Azhar accorgendosi dello stato d'allarme della ragazza, si sollevò di scatto e si calò nuovamente nella parte di marinaio.
-Vado a vedere- disse, avviandosi verso la porta - voi restate qui- l'uscio si chiuse alle loro spalle, facendo calare il silenzio nella stanza.
-Temevo che, da un momento all'altro, si sarebbe buttato in ginocchio per dichiararti il suo amore- spezzò il silenzio Ghaliya, quando ebbe deglutito l' ultimo boccone della sua colazione.
-Che dite?- si schernì Francine, che in quel momento aveva ben altri pensieri per la testa.
-Sei padrona di non crederci, ma ti assicuro che è così- insistette Ghaliya, battendosi un pugno sulla mano per dare enfasi alle sue parole.
Francine fece per ribattere ma non ne ebbe il tempo; il soggetto della loro conversazione era già di ritorno e l'espressione sul suo volto era decisamente preoccupata.

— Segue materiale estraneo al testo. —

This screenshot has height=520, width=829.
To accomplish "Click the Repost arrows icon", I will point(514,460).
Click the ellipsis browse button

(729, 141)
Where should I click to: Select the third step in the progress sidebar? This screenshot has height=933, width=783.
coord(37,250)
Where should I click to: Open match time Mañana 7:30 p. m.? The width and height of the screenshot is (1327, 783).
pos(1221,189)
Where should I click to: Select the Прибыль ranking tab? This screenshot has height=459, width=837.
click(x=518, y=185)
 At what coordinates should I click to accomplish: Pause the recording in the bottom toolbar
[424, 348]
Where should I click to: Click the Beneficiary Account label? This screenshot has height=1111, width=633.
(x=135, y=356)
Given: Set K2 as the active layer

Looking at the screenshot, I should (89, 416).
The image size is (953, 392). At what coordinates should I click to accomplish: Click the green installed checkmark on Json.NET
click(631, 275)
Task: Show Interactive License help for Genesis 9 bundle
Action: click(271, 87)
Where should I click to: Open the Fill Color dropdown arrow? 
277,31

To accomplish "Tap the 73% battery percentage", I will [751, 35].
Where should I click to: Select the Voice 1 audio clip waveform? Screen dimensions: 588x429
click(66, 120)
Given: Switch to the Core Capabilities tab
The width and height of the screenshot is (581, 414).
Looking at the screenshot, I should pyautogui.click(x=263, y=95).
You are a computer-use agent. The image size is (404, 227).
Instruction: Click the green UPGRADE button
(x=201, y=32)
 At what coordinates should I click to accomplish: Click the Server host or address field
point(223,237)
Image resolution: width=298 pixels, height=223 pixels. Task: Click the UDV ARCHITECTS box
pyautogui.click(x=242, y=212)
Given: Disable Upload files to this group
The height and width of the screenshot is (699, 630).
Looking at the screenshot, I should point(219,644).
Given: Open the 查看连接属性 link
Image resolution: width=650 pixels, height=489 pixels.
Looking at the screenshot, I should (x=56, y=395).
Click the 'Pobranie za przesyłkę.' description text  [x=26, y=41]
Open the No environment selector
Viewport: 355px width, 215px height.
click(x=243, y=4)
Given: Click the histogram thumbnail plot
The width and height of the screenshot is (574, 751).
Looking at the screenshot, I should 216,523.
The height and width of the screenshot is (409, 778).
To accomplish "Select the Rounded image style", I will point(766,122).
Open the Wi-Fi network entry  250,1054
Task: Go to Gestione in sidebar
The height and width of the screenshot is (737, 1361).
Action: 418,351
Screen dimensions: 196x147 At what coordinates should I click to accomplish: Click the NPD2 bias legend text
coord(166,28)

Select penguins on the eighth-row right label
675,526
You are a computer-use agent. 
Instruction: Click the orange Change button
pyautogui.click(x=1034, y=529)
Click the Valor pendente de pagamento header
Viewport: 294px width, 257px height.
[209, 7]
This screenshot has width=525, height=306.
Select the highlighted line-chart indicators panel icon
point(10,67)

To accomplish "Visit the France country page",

-Che cosa è accaduto, Azhar?- lo interrogò lei, già dimentica delle parole dell'altra.
Lui si passò una mano tra i capelli, andandole incontro.
-Una veliero ci sta raggiungendo e anche se mio zio non ne conosce il motivo, pare che le intenzioni di quell'equipaggio siano bellicose- spiegò il ragazzo che, probabilmente, nei suoi pochi anni di vita non si era mai ritrovato in una situazione del genere.
-Che cosa glielo fa pensare?- domandò Ghaliya, che da quando lui era entrato non gli aveva mai rivolto la parola.
-Hanno aperto il fuoco. I loro cannoni continuano a sparare in direzione della nostra nave- a dimostrazione delle sue parole, un nuovo tonfo, simile a quello di poco prima, fece traballare le pareti.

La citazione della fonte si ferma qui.